The mechanisms that control the formation and maintenance of accurate and functional synaptic connections are vital to the operation of the nervous system. While much remains to be learned about the molecular machinery underlying the specific directional growth of axons to reach target cells and the formation of synapses in the developing and regenerating nervous system, many of the genes needed for these events have been identified. This foundation of knowledge provides an opportunity to better understand the mechanisms that regulate the deployment of this molecular arsenal during normal development, or in disease states that compromise the function or survival of neural circuits. Multiple levels of regulatory mechanisms exist, from transcriptional to post-transcriptional and translational control of neural gene expression. Our interest is to better define such regulatory strategies.

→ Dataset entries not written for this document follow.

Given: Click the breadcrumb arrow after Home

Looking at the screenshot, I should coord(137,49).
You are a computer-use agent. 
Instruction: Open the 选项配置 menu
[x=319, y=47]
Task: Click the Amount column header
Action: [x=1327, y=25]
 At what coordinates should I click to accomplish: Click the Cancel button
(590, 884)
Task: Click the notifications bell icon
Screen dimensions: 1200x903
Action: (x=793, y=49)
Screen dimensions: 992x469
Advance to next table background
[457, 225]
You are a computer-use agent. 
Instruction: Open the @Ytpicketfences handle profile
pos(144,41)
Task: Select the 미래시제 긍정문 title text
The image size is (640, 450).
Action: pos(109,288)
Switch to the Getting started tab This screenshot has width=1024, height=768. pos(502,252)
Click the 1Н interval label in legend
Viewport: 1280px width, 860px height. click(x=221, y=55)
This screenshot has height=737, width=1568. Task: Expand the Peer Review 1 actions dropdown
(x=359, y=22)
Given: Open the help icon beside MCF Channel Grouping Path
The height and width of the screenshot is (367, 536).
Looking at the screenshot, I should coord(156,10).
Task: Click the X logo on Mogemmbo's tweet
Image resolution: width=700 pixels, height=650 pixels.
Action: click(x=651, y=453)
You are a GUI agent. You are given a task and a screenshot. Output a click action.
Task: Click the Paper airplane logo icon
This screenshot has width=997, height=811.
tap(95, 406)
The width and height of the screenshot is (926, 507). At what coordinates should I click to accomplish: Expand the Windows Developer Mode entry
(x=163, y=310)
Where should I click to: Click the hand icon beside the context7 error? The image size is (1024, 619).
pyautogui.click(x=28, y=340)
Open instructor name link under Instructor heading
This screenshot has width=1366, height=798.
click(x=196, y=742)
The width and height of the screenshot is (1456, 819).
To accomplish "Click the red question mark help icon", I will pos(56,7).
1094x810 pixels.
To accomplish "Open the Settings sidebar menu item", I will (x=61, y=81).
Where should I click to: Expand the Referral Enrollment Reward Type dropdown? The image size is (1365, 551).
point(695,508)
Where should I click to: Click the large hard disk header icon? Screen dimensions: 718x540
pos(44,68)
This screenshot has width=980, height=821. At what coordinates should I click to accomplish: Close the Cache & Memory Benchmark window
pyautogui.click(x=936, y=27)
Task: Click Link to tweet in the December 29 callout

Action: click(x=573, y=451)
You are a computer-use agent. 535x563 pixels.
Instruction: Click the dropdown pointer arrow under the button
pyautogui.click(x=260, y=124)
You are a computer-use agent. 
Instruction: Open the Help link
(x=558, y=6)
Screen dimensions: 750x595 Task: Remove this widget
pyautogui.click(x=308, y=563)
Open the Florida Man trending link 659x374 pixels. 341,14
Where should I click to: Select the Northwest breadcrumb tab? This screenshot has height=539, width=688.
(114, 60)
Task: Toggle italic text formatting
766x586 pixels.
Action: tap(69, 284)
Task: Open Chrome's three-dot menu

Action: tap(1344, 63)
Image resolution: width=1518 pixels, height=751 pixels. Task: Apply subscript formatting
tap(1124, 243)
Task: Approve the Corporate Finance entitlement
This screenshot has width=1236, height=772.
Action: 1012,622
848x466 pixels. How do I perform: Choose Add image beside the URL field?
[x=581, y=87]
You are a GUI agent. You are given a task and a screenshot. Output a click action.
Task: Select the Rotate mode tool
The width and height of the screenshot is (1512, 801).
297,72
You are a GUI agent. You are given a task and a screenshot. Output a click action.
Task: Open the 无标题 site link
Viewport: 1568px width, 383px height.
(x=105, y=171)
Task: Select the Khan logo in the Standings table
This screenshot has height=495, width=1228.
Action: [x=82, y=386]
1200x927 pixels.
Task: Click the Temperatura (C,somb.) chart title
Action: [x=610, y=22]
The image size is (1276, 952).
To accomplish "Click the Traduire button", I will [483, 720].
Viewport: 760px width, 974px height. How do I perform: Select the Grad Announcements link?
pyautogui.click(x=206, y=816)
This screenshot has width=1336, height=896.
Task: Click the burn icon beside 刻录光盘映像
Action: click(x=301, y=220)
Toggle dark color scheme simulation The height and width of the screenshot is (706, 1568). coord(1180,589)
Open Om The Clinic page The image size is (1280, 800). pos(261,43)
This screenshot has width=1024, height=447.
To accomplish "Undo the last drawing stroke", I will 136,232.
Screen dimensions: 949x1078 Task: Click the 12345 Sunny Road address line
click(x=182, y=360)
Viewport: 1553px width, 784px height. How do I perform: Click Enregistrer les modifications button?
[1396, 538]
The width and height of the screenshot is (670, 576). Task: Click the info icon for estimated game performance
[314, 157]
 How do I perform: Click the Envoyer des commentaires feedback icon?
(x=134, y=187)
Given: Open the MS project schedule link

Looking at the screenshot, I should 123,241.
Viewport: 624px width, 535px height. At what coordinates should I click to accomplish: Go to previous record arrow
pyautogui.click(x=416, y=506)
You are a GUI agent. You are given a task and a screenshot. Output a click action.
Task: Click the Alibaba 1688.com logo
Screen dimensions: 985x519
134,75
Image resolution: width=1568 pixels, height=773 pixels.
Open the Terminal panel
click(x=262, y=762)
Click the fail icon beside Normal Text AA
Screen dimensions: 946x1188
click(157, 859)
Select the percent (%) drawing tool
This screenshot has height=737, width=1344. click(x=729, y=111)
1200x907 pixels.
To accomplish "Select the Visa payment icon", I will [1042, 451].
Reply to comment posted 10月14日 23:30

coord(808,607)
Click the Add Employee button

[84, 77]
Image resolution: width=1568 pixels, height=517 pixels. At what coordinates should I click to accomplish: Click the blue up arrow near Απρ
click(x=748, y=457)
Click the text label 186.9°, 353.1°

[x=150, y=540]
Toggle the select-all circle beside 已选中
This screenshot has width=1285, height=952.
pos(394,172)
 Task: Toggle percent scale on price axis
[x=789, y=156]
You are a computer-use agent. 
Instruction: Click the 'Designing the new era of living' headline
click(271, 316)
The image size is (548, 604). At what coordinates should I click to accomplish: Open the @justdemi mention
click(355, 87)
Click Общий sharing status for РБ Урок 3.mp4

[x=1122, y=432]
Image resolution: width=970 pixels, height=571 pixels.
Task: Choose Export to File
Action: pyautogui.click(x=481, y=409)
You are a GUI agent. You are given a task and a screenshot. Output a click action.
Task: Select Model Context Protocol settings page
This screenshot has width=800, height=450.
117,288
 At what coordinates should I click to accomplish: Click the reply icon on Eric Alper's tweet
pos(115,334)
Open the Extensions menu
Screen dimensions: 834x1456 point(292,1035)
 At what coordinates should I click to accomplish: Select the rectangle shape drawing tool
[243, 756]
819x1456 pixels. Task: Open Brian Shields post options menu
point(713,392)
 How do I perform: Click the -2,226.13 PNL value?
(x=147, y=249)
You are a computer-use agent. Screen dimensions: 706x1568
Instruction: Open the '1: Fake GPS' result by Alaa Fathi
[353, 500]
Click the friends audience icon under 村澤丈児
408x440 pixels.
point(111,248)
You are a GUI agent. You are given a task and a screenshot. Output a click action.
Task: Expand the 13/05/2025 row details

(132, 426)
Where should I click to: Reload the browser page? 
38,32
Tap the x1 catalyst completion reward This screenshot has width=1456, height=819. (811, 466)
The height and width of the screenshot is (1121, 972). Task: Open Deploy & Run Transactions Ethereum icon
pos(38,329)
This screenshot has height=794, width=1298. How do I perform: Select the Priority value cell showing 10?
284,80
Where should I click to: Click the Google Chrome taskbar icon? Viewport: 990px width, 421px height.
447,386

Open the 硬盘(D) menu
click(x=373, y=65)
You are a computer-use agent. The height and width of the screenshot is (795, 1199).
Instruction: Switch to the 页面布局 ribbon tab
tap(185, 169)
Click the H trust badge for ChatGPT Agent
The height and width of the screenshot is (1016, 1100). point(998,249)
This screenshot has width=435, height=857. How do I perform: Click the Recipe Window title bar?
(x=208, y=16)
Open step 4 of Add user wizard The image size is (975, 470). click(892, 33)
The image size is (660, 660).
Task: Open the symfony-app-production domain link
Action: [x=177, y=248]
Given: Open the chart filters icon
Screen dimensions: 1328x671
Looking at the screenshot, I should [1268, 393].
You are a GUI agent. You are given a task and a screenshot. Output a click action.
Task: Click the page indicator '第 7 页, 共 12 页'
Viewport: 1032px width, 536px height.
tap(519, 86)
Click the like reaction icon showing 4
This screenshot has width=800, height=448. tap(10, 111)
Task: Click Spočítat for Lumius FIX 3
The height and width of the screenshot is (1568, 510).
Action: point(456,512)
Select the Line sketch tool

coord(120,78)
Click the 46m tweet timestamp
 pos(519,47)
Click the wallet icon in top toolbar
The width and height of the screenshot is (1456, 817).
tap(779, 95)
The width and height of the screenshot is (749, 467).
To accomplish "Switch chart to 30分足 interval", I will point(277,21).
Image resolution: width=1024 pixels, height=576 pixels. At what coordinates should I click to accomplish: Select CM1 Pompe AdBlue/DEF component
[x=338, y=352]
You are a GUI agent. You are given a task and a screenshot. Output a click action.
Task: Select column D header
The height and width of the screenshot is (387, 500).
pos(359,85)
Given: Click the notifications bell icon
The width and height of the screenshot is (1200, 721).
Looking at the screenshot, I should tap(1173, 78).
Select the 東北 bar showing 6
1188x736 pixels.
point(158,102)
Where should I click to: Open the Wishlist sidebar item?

Spinal muscular atrophy (SMA), a common genetic cause of infant death, is a devastating neurodegenerative disorder causing progressive loss of motor function due to malfunction of neuromuscular junctions (NMJs) and eventual death of motor neurons. SMA is caused by loss of Survival Motor Neuron (SMN1) gene, a component of the SMN complex involved in assembly of the small nuclear ribonucleoproteins that recognize and remove introns from pre-mRNA. SMN is thought to control the synthesis and the delivery of key synaptic proteins and mRNAs, although additional motor neuron specific functions are suspected. Thus, dissecting molecular circuit underlying the SMA neuropathology allows us to address outstanding questions of control the formation and maintenance of neural networks.
However, the identity of functionally relevant SMN target genes and the precise molecular role of SMN in nervous system and at the NMJ remain unknown. We employ SMA disease model developed in Drosophila, a powerful genetic model organism with well-conserved neuronal cell biology, and examine in what manner the reduction of SMN leads motor neurons loss. As previous screening to find genetic interactor of SMN demonstrated that alternation of components in two well characterized signaling pathways can either ameliorate or deteriorate phenotypes associated with SMN reduction, we will analyze the interaction between SMN and those signaling pathways in the formation and maintenance of the neuromuscular network. Furthermore, our long-term goal is to identify molecular circuit in which SMN integrated intervenes during establishment and maintenance of neuromuscular connection by using state-of-the-art sequencing technology available at OIST.